L’arhat ou Luohan est aussi un personnage exceptionnel dans le bouddhisme. En tant que disciple du Bouddha, il n’atteint pas encore son état et il est mortel. Avec beaucoup de modestie, il s’occupe des tâches quotidiennes dans le temple. C’est la raison pour laquelle les statuettes sont si vivantes dans Ode du cheminement. Sous leurs pieds, ce sont des cassettes en argile réfractaire. Elles ressemblent aux bateaux qui transportent ces Luohan vers l’autre rive, le nirvana. Ce sont des antiquités datant du 9ème siècle, qui étaient des outils essentiels dans la production de porcelaine à cette époque. Pendant la cuisson, elles servaient à séparer les flammes et les porcelaines, sinon ces dernières se noircissaient ou se fendaient facilement. Elles ne voyaient ensuite plus le jour, étant souvent enterrées autour du four. 1000 ans après, RU Xiao Fan les a retrouvées. Il leur a donné une nouvelle vie en tant que bateaux qui effectuent la liaison entre les arts européen et asiatique. Le fort contraste entre les statuettes lisses et les cassettes rugueuses nous invite à réfléchir et sentir. Ode du cheminement nous ouvre une conversation sur notre recherche spirituelle. Sous le dôme du Musée national des arts asiatiques Guimet, les 72 disciples du Bouddha se mettent en forme d’éventail. Le spectateur est baptisé par leurs regards sereins. Dans cette vie de navigation, cent fleurs comme têtes nous rappellent qu’il ne faut jamais oublier ses aspirations originales. Le corps de Luohan nous montre que le plus important est de passer à l’action nous-même. Les cassettes de 1000 ans en tant que socles et bateaux nous apprennent que l’Histoire ne nous réclame pas de respect, qu’il ne faut surtout pas la vénérer aveuglément, mais qu’il est important de se servir de cette référence de grande valeur pour nos cheminements actuels.
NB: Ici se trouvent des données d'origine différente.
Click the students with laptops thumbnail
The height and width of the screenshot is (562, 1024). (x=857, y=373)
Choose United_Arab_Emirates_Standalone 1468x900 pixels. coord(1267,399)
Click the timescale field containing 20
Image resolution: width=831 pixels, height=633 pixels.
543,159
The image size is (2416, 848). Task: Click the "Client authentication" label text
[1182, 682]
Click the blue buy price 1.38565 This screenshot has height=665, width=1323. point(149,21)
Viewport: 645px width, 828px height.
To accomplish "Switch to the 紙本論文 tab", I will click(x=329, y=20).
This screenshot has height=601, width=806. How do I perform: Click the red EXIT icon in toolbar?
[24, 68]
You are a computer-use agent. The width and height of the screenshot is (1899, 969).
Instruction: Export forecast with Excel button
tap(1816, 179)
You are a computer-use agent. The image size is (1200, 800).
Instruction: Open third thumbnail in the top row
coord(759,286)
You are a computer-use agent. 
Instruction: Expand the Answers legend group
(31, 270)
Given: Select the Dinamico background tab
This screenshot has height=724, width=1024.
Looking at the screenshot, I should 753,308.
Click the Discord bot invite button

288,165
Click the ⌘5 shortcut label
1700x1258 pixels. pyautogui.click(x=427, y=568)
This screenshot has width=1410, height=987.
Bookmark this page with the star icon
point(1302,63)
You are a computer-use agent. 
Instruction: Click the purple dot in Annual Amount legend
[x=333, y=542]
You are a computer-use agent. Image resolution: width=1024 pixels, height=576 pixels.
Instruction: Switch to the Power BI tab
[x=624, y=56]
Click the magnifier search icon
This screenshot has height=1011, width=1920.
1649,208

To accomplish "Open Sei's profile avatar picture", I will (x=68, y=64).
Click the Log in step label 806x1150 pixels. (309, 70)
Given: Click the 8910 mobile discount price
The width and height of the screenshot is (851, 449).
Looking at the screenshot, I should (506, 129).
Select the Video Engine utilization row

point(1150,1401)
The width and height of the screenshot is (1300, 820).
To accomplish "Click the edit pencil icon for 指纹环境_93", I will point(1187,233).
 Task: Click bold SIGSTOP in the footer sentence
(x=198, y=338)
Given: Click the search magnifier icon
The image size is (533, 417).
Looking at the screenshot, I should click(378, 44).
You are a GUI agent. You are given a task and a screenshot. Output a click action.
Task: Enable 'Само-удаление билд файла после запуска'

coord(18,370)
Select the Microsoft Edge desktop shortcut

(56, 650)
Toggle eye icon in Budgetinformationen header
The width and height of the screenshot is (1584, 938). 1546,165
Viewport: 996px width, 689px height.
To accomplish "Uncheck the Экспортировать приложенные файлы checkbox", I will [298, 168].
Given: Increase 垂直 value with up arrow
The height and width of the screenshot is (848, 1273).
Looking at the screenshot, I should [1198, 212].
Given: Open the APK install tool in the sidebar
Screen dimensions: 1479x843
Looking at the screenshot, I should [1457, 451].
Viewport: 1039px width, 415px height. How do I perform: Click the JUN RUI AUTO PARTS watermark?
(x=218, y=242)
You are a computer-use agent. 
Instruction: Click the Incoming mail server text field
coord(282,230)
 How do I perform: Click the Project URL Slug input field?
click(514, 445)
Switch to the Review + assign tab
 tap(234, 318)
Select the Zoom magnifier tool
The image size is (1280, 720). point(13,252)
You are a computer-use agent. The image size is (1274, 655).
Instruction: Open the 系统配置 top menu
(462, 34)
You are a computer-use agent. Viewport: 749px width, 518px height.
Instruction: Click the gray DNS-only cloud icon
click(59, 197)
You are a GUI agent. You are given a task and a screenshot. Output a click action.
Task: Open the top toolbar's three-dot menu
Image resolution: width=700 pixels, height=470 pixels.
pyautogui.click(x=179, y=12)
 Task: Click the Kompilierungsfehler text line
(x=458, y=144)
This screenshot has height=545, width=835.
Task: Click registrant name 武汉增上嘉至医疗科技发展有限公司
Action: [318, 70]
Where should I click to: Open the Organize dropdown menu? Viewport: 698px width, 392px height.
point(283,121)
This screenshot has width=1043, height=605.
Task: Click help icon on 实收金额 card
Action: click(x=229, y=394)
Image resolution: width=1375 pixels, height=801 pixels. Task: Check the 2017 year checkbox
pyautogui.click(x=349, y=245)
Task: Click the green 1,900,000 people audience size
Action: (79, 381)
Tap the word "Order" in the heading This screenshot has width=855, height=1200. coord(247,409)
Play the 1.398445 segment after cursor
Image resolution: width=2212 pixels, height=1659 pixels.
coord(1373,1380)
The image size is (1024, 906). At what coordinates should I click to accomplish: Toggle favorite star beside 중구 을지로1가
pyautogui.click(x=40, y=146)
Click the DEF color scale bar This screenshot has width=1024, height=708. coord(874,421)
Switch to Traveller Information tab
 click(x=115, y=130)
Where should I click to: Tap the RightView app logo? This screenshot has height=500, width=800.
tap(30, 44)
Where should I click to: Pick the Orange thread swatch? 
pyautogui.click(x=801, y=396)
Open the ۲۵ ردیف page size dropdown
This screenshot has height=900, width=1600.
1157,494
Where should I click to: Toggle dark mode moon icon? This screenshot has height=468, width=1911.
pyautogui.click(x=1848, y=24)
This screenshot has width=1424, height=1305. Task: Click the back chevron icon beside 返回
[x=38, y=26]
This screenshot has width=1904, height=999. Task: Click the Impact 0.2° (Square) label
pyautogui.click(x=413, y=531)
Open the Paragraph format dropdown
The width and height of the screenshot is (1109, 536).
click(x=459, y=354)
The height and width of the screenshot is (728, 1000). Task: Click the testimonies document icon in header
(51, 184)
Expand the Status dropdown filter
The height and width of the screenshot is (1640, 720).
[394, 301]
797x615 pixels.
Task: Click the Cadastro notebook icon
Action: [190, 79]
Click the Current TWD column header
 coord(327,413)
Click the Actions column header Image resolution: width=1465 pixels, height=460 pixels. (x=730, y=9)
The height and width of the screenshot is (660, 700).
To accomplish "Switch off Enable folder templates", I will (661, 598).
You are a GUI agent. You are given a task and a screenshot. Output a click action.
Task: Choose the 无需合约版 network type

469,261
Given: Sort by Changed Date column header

3. Installation Oiseaux en cage, de Ru XIAO FAN, photographiée par Léo REN.- 2019.

3. Tableau issu de la série Espace illimité, de RU Xiao Fan.- Paris, 03/2020.- Peinture réalisée à l’huile sur toile, au format 1,8x6m.

Une personne est-elle vraiment indépendante ? Notre vie est-elle exempte de l’environnement culturel et politique ? La liberté est-elle réelle ? Les œuvres de RU Xiao Fan essaient toujours de nous montrer ses recherches sur ces questions existentielles. La forêt de bambous représente la complexité de notre société. Pour une personne, il est quasiment impossible d’apercevoir toutes les liaisons. Dans Espace illimité, les oiseaux en cage représentent chaque individu dans la société. Le temps est beau, l’endroit est aéré et la vue est agréable avec l’arc-en-ciel. En théorie, il y a tout ce qu’il faut pour nous soulager dans cette scène. Cependant, on voit que le message clé est bien plus profond. Chaque oiseau peut voir cette belle scène de sa cage. On se demande qui les a tous emprisonnés de cette façon cruelle. Ils sont tous témoins d’un monde merveilleux dont ils ne pourront jamais profiter pleinement. Le gardien de prison n’est peut-être personne d’autre que nous-mêmes. En ayant la liberté de devenir tout ce que l’on veut, combien de fois avons-nous fait un choix différent ? Combien de limites nous sommes-nous imposées dans la vie ? Les oiseaux chantent constamment. Chacun dans sa cage est comme nous dans notre bulle dans la vie. Leur chant est comme la voix d’un individu, le symbole de son indépendance et son originalité. Mais quand tout le monde accorde sa mélodie, la forêt devient un orchestre. La pièce produite est la culture générale d’une société. Personne ne peut sortir de cette forêt. L’originalité est-elle une illusion ?
Ces deux œuvres sont en exposition au Musée national des arts asiatiques Guimet à Paris jusqu’en septembre 2020.
L’illustration de cet article est l’une des trois toiles de la série Espace illimité, de RU Xiao Fan.